Diurnal variation in temperature would be expected for the seed after dispersal; however, the extent to which this occurs depends on its depth within the soil. The differences in germination observed here in C. robinsonii between constant and diurnal temperatures suggests that seeds are exposed to limited fluctuating temperature in situ. This is consistent with the seed lying on the surface after dispersal and being exposed to temperatures likely to trigger warm stratification. Once the primed seed then becomes buried in the soil and invaded by OMF, diurnal temperature fluctuations would decline. The 25% decrease in germination of stratified seed in vitro in diurnal variation rather than a constant 20°C is consistent with this expectation. These observations differ from those of Kauth et al. (2011), who observed greater germination in vitro of C. tuberosus with diurnal fluctuation (12/12 h) than with constant 25°C, with varying effects being related to location of seed source. By contrast, Johnson and Kane (2012) observed no differences in germination in vitro for Bletia purpurea under constant and diurnal temperature treatments.
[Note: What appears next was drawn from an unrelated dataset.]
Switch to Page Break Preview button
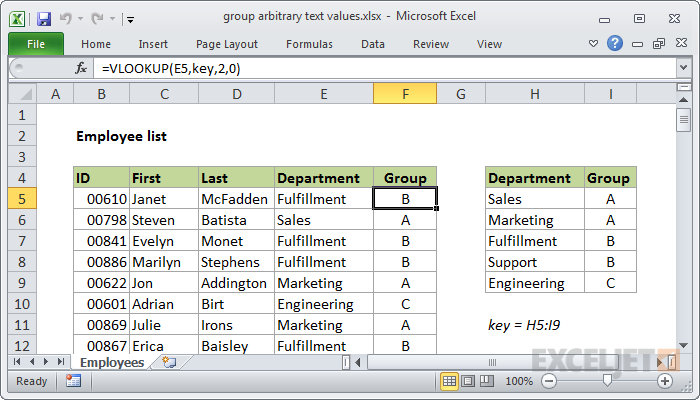Viewport: 700px width, 400px height. pos(489,381)
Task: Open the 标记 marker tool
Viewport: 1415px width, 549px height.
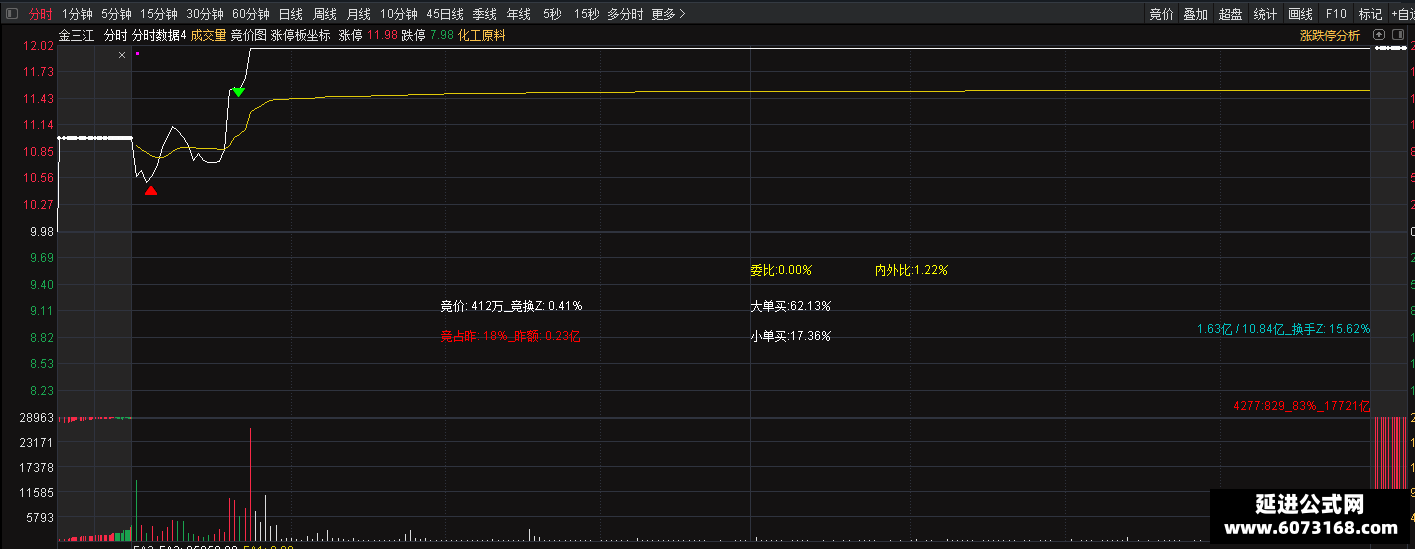Action: click(1370, 14)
There is clearly much value in optimising temperature for germination in rare orchids, because this reduces the wastage commonly encountered.

The differences in temperature profile for greatest seed germination (15–20°C) and greatest growth of OMF isolates (27°C) have several implications for the conservation of C. robinsonii in view of the predicted changes of almost +2°C projected by 2040 (Bureau of Meteorology, CSIRO 2020). First, these differences suggest that seed germination is optimal within the overlapping temperature ranges for growth of the seedling and the OMF. The likely temperature rise is within the acceptable range, as found in three northern hemisphere orchids (McCormick et al. 2016, 2018). Second, the uniformly greater germination at 15°C/20°C than at 27°C suggests that the orchid controls the temperature responses for seed germination, unlike the case in T. epipactoides (Reiter et al. 2018). If in situ temperatures increase and so favour OMF growth, which is an evident trend at the C. robinsonii population, it may have serious implications for C. robinsonii recruitment and the mutualistic nature of the mycorrhiza (Johnson et al. 1997). These implications could be significantly greater for orchid species that associate with a narrow phylogenetic clade of OMF (Huynh et al. 2009; Swarts et al. 2009). More coordinated studies of the effects of climate factors (temperature and moisture) are needed not only on OMF abundance in soil (McCormick et al. 2016, 2018) but also simultaneously on orchid recruitment and survival in situ.

This is the first study to demonstrate the positive effects of warm stratification on germination and seedling development in the endangered Australian orchid C. robinsonii and may also improve conservation efforts for other threatened plants. Following stratification at 30°C/27°C, germination increased from 21% to 79% and seedlings with green leaves from 14% to 47%. Warm stratification is a simple process that could be implemented to assist recovery of other threatened orchids by improving in vitro germination. Germination and seedling development were unexpectedly less in symbiotic fungi isolated from wild plants than from re-introduced plants at the site. Incubation temperature significantly affected germination of the endangered orchid C. robinsonii and this demonstrated the importance of using in situ conditions to improve germination success in vitro. Furthermore, the plants produced may be more robust and more likely to survive re-introduction, which is vital given the predicted increase of almost +2°C as a result of climate change in the next 30 years at its current distribution. Mimicking in situ conditions, such as warm stratification and germination temperature, should be tested with other orchid species to see whether they are broadly effective at improving germination and, thus, should be adopted for future re-introduction programmes.

The data that support this study will be shared upon reasonable request to the corresponding author.

The authors declare that they have no conflicts of interest.

This project was funded by the Government of Victoria through the Biodiversity On-Ground Action grant (grant number BOA2017CA009).